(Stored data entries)
-----

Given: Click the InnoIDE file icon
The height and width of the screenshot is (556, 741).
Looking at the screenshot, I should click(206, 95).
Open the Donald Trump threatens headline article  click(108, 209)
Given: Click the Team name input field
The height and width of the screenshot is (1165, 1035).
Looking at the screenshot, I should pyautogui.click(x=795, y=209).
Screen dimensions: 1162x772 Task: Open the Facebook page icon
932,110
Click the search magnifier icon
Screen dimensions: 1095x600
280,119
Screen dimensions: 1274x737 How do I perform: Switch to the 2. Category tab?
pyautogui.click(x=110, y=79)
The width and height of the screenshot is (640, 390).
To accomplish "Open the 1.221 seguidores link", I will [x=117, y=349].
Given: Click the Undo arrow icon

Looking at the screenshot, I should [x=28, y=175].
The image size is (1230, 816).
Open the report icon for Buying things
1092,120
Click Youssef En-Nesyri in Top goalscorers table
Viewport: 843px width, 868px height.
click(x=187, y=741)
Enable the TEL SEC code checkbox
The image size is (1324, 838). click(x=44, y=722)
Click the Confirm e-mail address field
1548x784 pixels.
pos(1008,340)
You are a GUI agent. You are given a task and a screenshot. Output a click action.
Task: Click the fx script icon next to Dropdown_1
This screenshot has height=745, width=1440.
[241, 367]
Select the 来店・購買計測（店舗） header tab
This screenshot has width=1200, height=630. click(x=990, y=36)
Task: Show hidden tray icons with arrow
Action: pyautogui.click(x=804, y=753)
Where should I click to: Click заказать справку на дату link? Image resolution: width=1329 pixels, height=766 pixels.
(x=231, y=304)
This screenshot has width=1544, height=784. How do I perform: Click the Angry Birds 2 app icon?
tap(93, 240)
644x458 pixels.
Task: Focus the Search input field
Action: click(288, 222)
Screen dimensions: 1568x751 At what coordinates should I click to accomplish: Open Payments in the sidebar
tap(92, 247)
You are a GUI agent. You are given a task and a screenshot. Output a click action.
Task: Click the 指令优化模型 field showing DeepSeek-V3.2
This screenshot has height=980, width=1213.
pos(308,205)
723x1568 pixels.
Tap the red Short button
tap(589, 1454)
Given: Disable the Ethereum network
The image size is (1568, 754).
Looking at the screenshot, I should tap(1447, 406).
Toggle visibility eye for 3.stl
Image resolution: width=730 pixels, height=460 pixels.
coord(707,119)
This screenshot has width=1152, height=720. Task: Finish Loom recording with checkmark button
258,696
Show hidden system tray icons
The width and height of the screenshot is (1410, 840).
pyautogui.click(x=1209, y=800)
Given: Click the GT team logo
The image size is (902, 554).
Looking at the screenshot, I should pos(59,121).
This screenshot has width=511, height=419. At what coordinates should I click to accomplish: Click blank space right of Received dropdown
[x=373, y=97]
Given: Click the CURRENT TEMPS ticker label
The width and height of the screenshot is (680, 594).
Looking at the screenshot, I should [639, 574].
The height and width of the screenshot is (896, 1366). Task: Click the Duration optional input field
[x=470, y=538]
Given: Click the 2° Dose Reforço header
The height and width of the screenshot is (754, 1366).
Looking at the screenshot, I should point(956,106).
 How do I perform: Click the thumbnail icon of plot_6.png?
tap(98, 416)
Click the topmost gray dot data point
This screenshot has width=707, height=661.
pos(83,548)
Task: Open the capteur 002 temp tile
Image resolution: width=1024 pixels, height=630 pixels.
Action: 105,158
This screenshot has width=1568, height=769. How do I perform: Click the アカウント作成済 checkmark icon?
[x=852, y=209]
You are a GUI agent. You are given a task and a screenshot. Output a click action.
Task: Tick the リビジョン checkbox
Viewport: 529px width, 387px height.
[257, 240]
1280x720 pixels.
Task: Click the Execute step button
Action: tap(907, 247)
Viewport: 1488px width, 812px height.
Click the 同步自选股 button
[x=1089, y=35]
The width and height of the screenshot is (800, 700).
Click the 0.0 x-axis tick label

-----

[Exercise aim] Each entry above is to be written out exactly.

[Result of the task]
Given: Click the InnoIDE file icon
The height and width of the screenshot is (556, 741).
Looking at the screenshot, I should click(206, 95).
Open the Donald Trump threatens headline article  click(108, 209)
Given: Click the Team name input field
The height and width of the screenshot is (1165, 1035).
Looking at the screenshot, I should pyautogui.click(x=795, y=209).
Screen dimensions: 1162x772 Task: Open the Facebook page icon
932,110
Click the search magnifier icon
Screen dimensions: 1095x600
280,119
Screen dimensions: 1274x737 How do I perform: Switch to the 2. Category tab?
pyautogui.click(x=110, y=79)
The width and height of the screenshot is (640, 390).
To accomplish "Open the 1.221 seguidores link", I will [x=117, y=349].
Given: Click the Undo arrow icon

Looking at the screenshot, I should [x=28, y=175].
The image size is (1230, 816).
Open the report icon for Buying things
1092,120
Click Youssef En-Nesyri in Top goalscorers table
Viewport: 843px width, 868px height.
click(x=187, y=741)
Enable the TEL SEC code checkbox
The image size is (1324, 838). click(x=44, y=722)
Click the Confirm e-mail address field
1548x784 pixels.
pos(1008,340)
You are a GUI agent. You are given a task and a screenshot. Output a click action.
Task: Click the fx script icon next to Dropdown_1
This screenshot has height=745, width=1440.
[241, 367]
Select the 来店・購買計測（店舗） header tab
This screenshot has width=1200, height=630. click(x=990, y=36)
Task: Show hidden tray icons with arrow
Action: pyautogui.click(x=804, y=753)
Where should I click to: Click заказать справку на дату link? Image resolution: width=1329 pixels, height=766 pixels.
(x=231, y=304)
This screenshot has width=1544, height=784. How do I perform: Click the Angry Birds 2 app icon?
tap(93, 240)
644x458 pixels.
Task: Focus the Search input field
Action: click(288, 222)
Screen dimensions: 1568x751 At what coordinates should I click to accomplish: Open Payments in the sidebar
tap(92, 247)
You are a GUI agent. You are given a task and a screenshot. Output a click action.
Task: Click the 指令优化模型 field showing DeepSeek-V3.2
This screenshot has height=980, width=1213.
pos(308,205)
723x1568 pixels.
Tap the red Short button
tap(589, 1454)
Given: Disable the Ethereum network
The image size is (1568, 754).
Looking at the screenshot, I should tap(1447, 406).
Toggle visibility eye for 3.stl
Image resolution: width=730 pixels, height=460 pixels.
coord(707,119)
This screenshot has width=1152, height=720. Task: Finish Loom recording with checkmark button
258,696
Show hidden system tray icons
The width and height of the screenshot is (1410, 840).
pyautogui.click(x=1209, y=800)
Given: Click the GT team logo
The image size is (902, 554).
Looking at the screenshot, I should pos(59,121).
This screenshot has width=511, height=419. At what coordinates should I click to accomplish: Click blank space right of Received dropdown
[x=373, y=97]
Given: Click the CURRENT TEMPS ticker label
The width and height of the screenshot is (680, 594).
Looking at the screenshot, I should [639, 574].
The height and width of the screenshot is (896, 1366). Task: Click the Duration optional input field
[x=470, y=538]
Given: Click the 2° Dose Reforço header
The height and width of the screenshot is (754, 1366).
Looking at the screenshot, I should point(956,106).
 How do I perform: Click the thumbnail icon of plot_6.png?
tap(98, 416)
Click the topmost gray dot data point
This screenshot has width=707, height=661.
pos(83,548)
Task: Open the capteur 002 temp tile
Image resolution: width=1024 pixels, height=630 pixels.
Action: 105,158
This screenshot has width=1568, height=769. How do I perform: Click the アカウント作成済 checkmark icon?
[x=852, y=209]
You are a GUI agent. You are given a task and a screenshot. Output a click action.
Task: Tick the リビジョン checkbox
Viewport: 529px width, 387px height.
[257, 240]
1280x720 pixels.
Task: Click the Execute step button
Action: tap(907, 247)
Viewport: 1488px width, 812px height.
Click the 同步自选股 button
[x=1089, y=35]
The width and height of the screenshot is (800, 700).
Click the 0.0 x-axis tick label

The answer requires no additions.